Nous continuons notre exploration chronologique de l’histoire du football noir britannique débutée en novembre dernier (liens des volets précédents en bas d’article) avec quatre pionniers de l’entre-deux-guerres et l’après-guerre immédiat.

# 7. Alfred Charles (1909-1977)

Premier Noir non métissé à évoluer en Football League anglaise.

Attaquant/ailier arrivé en Angleterre de Trinidad & Tobago en 1932 pour travailler comme domestique d’un célèbre compatriote, le cricketeur Learie Constantine (ce dernier combattra ensuite le racisme en Grande-Bretagne – on lui avait notamment refusé une chambre d’hôtel à Londres en 1943 pour un motif racial – et deviendra en 1962 le premier Noir à être anobli. En 1969, il sera fait life peer et siègera à la Chambre des Lords du parlement britannique).

Dans un premier temps, Charles décide de rester dans le nord de l’Angleterre pour tenter sa chance dans le cricket. Puis, il se remet au foot et signe pour Burnley (D2) en 1933 mais ne dispute aucun match de championnat. Tout en exerçant la profession de… magicien, celui que la presse décrit comme un « technicien à la lourde frappe » joue ensuite dans des petits clubs de ce comté du Lancashire avant de signer à Southampton (D2) en janvier 1937. Il ne disputera qu’un seul match avec l’équipe première mais sera aligné en amical et avec la réserve. En 1938, il signe dans le club semi-pro de Stalybridge près de Manchester (là où Arthur Wharton, # 2, fut entraîneur-joueur en fin de carrière). Il restera vivre dans le nord de l’Angleterre jusqu’à sa mort.

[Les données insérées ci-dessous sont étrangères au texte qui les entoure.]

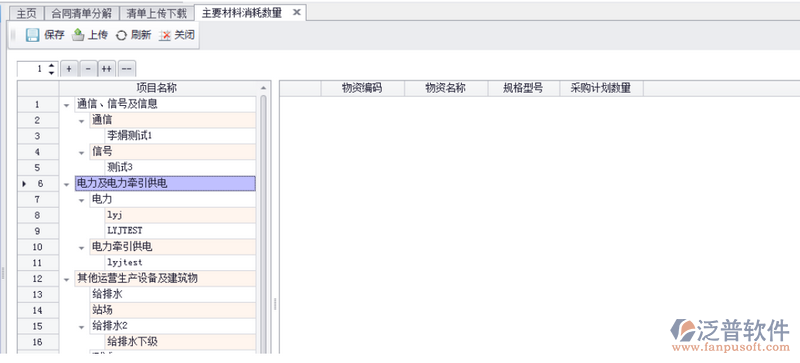Click the Upload (上传) icon
This screenshot has width=800, height=363.
[x=78, y=35]
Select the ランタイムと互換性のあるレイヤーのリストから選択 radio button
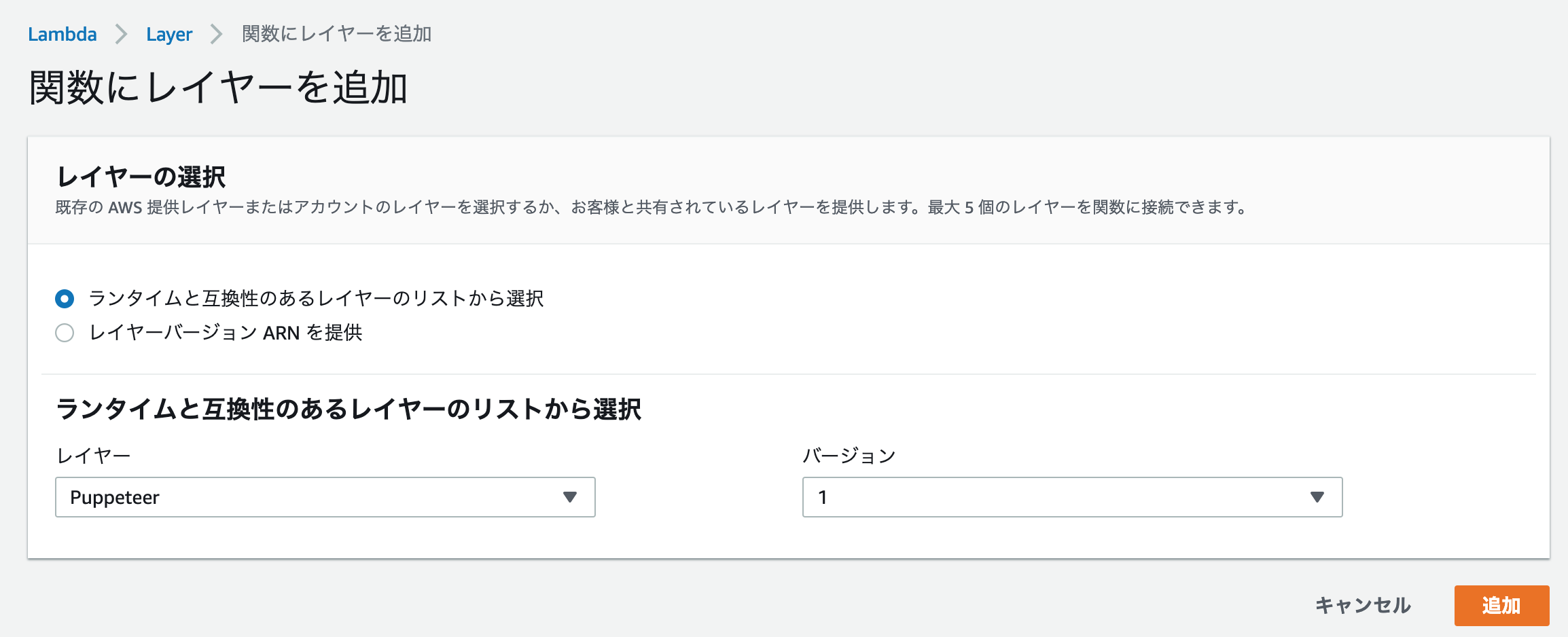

Il faudra attendre 40 ans avant de revoir un joueur noir (Tony Sealy) dans l’effectif de Southampton. A l’époque, nous précise Don John (organisateur du Southampton’s Black History Month en 2006) dans cet article, c’est sans doute l’effet de nouveauté qui préserva Charles du racisme ouvert, à l’instar d’autres Noirs avant lui, notamment Andrew Watson, # 1 (« Il y avait si peu de Noirs à Southampton en 1937 que les gens considéraient probablement Alf Charles comme un objet de curiosité »).

# 8. Gil Heron (1922-2008)

Premier Noir à porter les couleurs du Celtic, même s’il est possible que d’autres précédèrent ce Jamaïcain, voir ici.

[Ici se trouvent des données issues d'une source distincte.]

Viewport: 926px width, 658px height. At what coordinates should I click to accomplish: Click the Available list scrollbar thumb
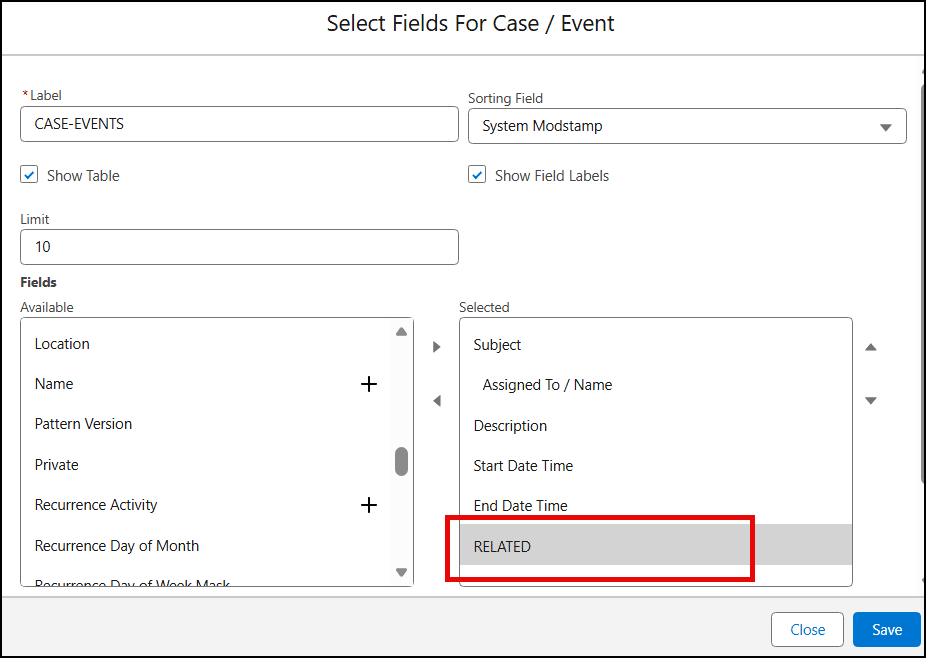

Si Heron n’a pas laissé une trace footballistique marquante outre-Manche (une douzaine de matchs en Ecosse – surtout en League Cup – et un bref passage à Kidderminster en non-League anglaise), il fut, comme l’écrit Brian Wilson dans le Guardian, « the first black player to capture the imagination of Scottish football fans », le premier Noir à avoir exercé une certaine fascination sur les supporters écossais et du Celtic [1]. Trois décennies plus tard, certains d’entre eux porteront le maillot des Hoops aux concerts britanniques de son fils, le légendaire musicien-poète américain Gil Scott-Heron, surnommé « The Godfather of rap » et considéré comme le père du rap engagé, notamment pour l’iconique et puissant The Revolution Will Not Be Televised (clip dans le lien ci-dessus).

En 1946, avec les Detroit Wolverines, il est sacré meilleur buteur (15 buts en 8 matchs !) de la minimaliste et très éphémère North American Soccer Football League (détails). Classieux, fin technicien et rapide [2], il impressionne les scouts du Celtic lors d’une tournée nord-américaine et est recruté à l’été 1951. Il marque dès son premier match (de League Cup) devant 40 000 spectateurs mais est jugé physiquement trop tendre pour le haut niveau et se retrouve cantonné à la Coupe de la Ligue et la réserve (avec laquelle il claquera 15 buts en 15 matchs).

La saison suivante, il est transféré à feu Third Lanark en D1 écossaise (voir ce superbe clip sur les vestiges de son mythique stade, Cathkin Park) où il claque 5 buts en 7 matchs de Scottish League Cup, puis dans le club semi-pro anglais de Kidderminster Harriers où il enquille 16 pions en une demi-saison. Début 1954, il retourne dans le club de ses débuts, le Detroit Corinthians, et restera vivre aux Etats-Unis.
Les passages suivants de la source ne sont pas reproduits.